- [Work to complete]: Repeat every one of the rows below word for word, but leave the pictures out.

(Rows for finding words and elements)
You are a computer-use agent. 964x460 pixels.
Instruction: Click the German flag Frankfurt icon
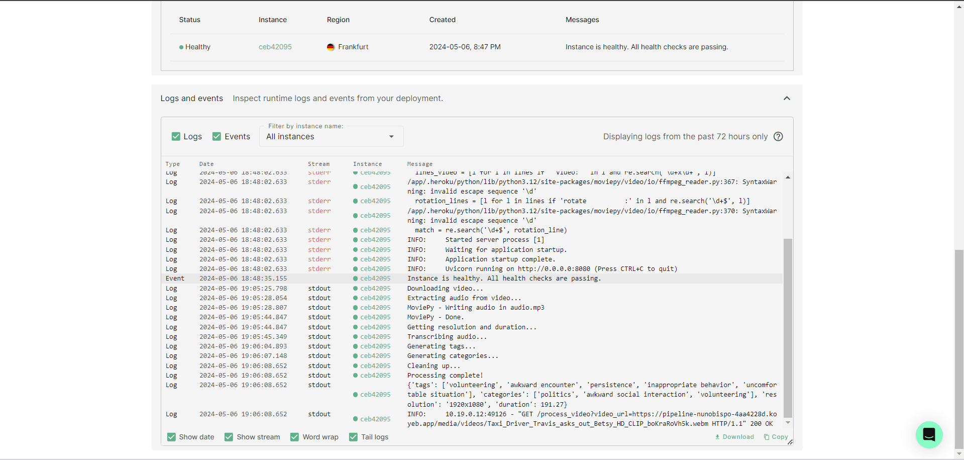pyautogui.click(x=331, y=47)
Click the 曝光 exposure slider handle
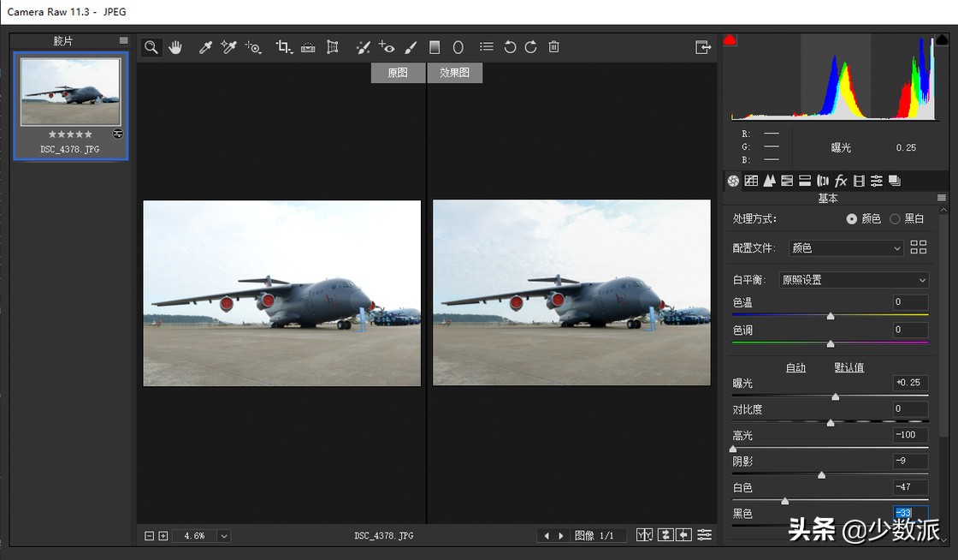Screen dimensions: 958x560 (x=836, y=396)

- [Solution to this problem]:
You are a computer-use agent. 964x460 pixels.
Instruction: Click the German flag Frankfurt icon
pyautogui.click(x=331, y=47)
Click the 曝光 exposure slider handle
Screen dimensions: 958x560 (x=836, y=396)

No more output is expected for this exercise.